Extract the line that contains "Task: Launch Mozilla Firefox from the desktop" and every line after it through the end of the records below, exactly as written, leaving out any pictures.

Stored items:
==============================

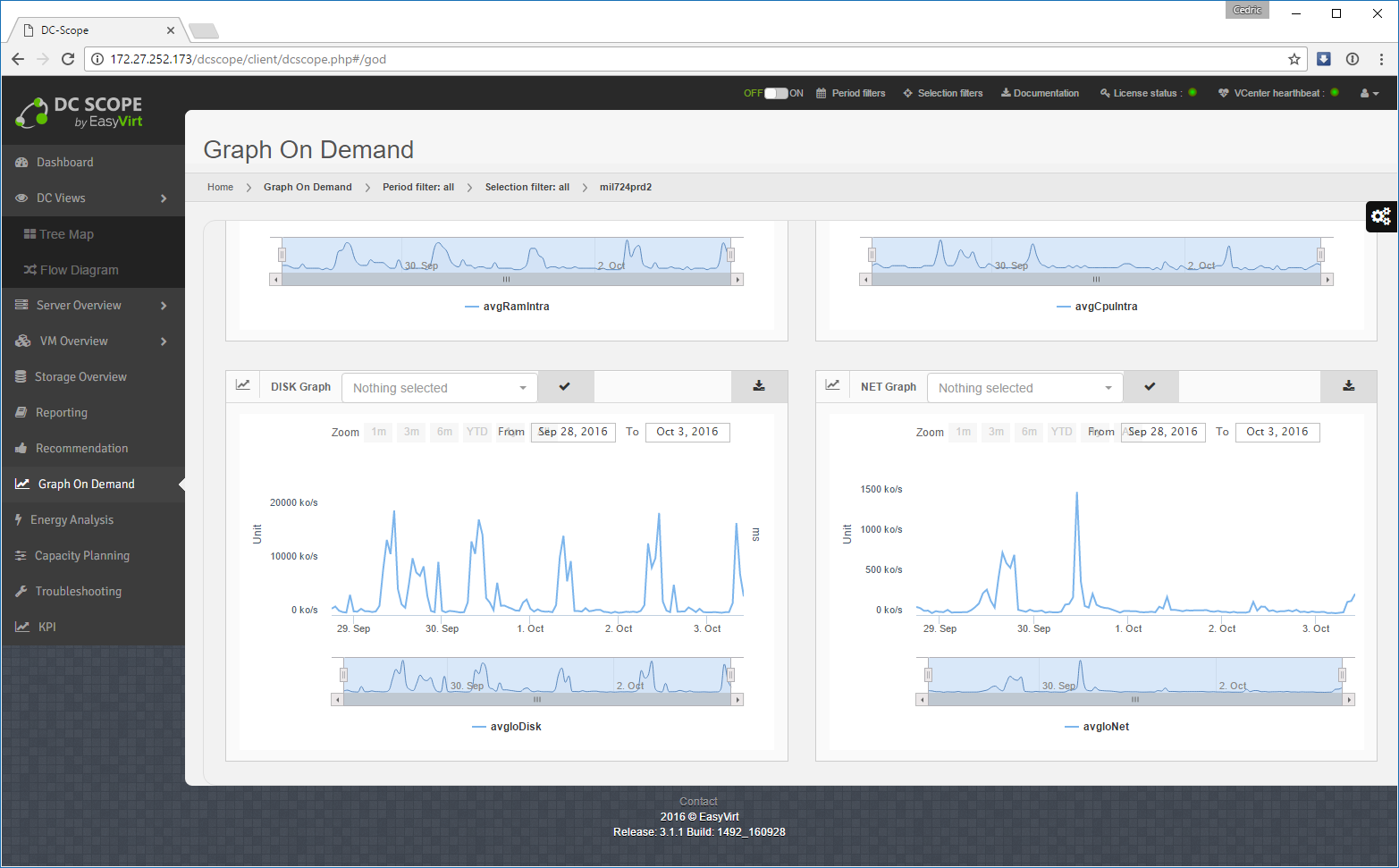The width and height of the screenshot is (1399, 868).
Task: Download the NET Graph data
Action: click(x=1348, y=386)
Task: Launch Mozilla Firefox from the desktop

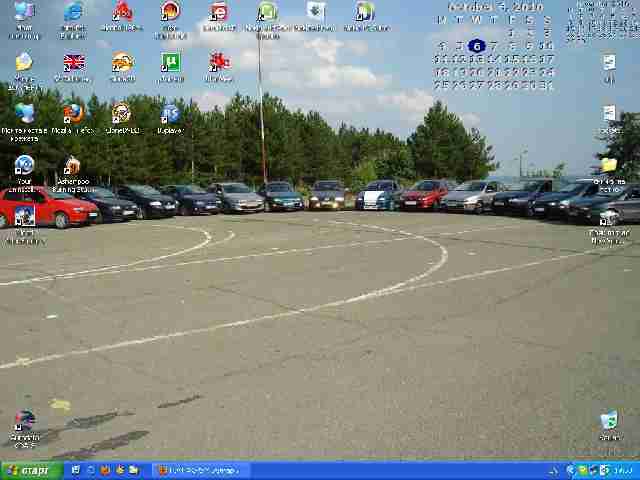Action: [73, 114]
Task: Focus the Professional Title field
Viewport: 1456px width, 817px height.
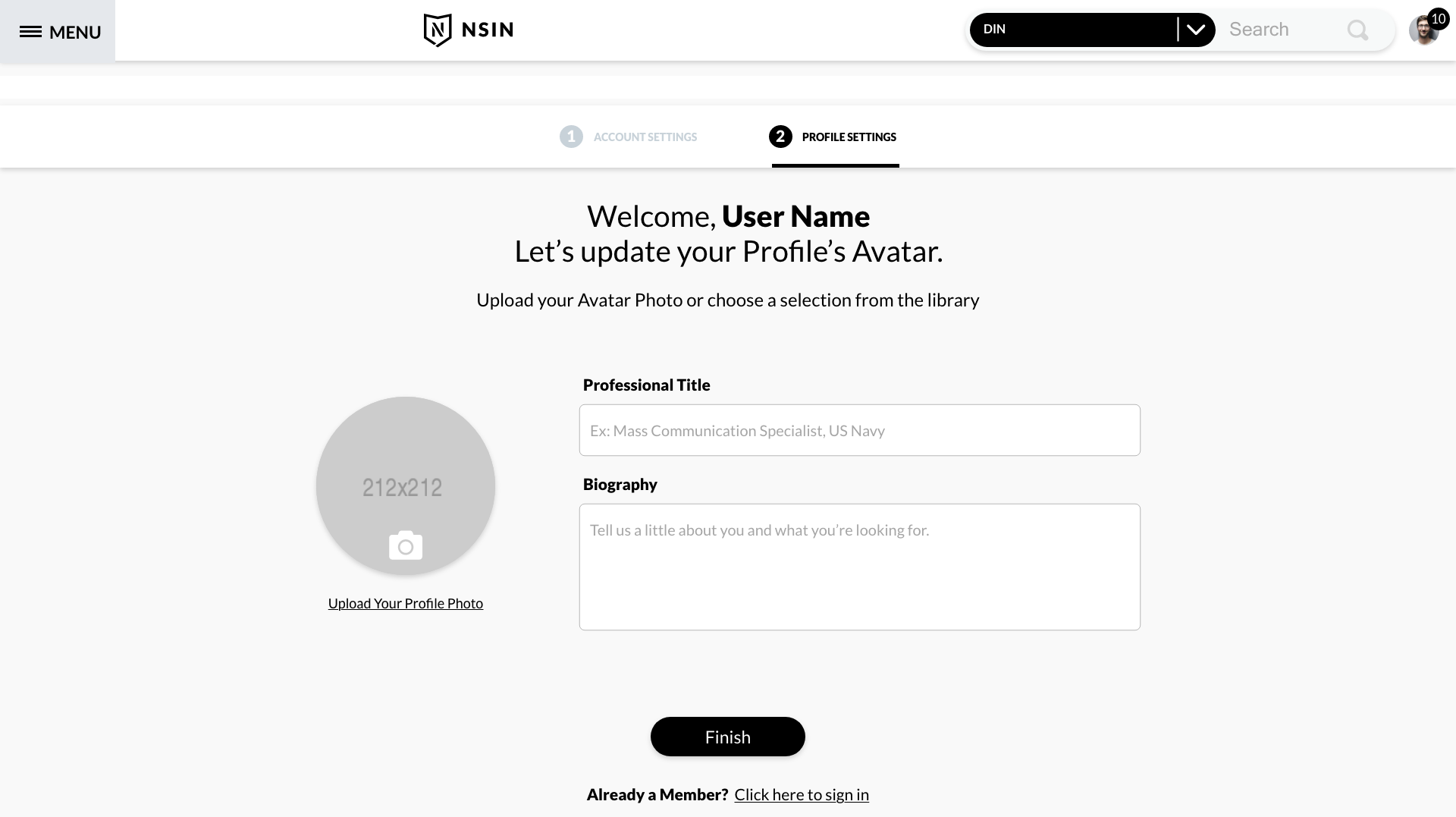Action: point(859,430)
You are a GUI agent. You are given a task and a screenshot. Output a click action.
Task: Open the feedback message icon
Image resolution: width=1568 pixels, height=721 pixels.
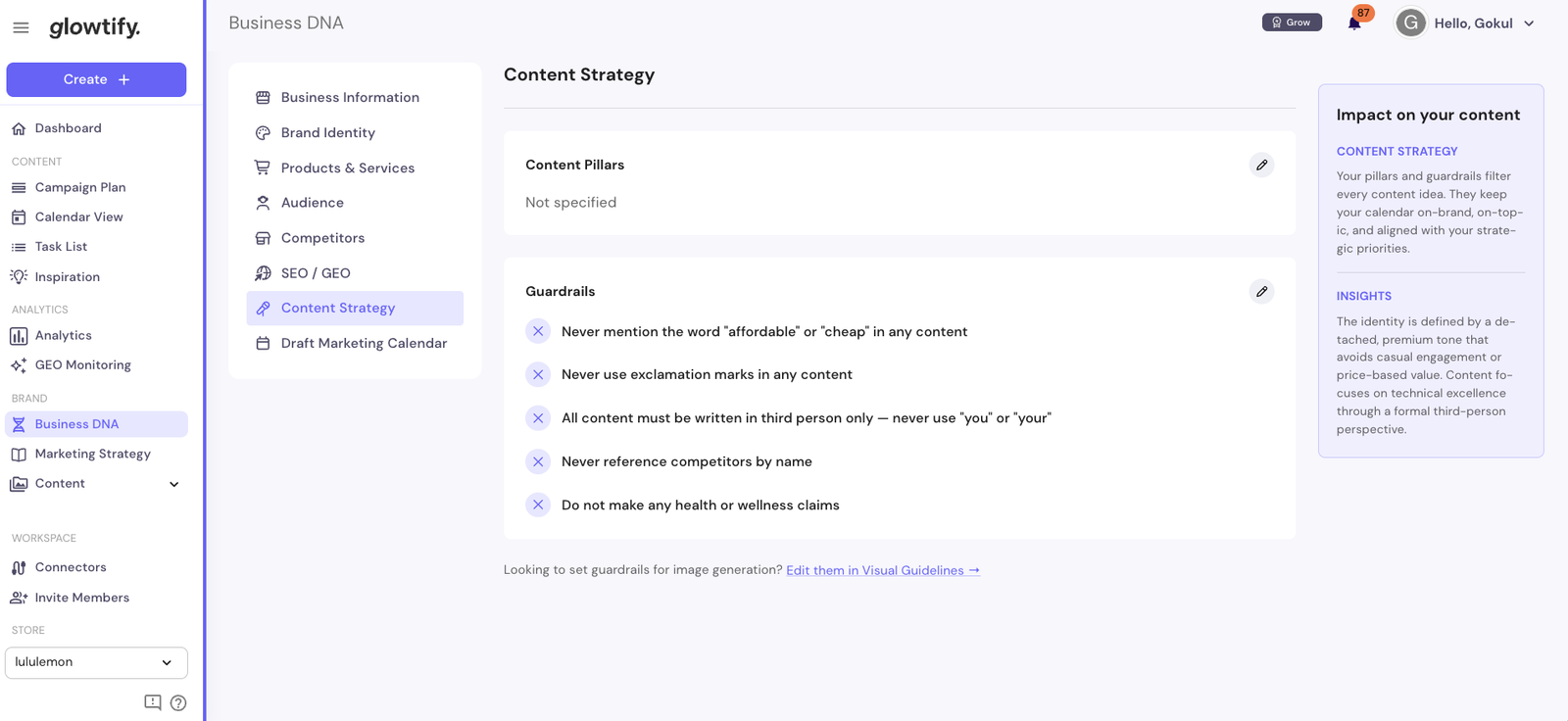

==============================

Written solution:
Task: Launch Mozilla Firefox from the desktop

Action: [73, 114]
Task: Focus the Professional Title field
Viewport: 1456px width, 817px height.
Action: point(859,430)
You are a GUI agent. You are given a task and a screenshot. Output a click action.
Task: Open the feedback message icon
Image resolution: width=1568 pixels, height=721 pixels.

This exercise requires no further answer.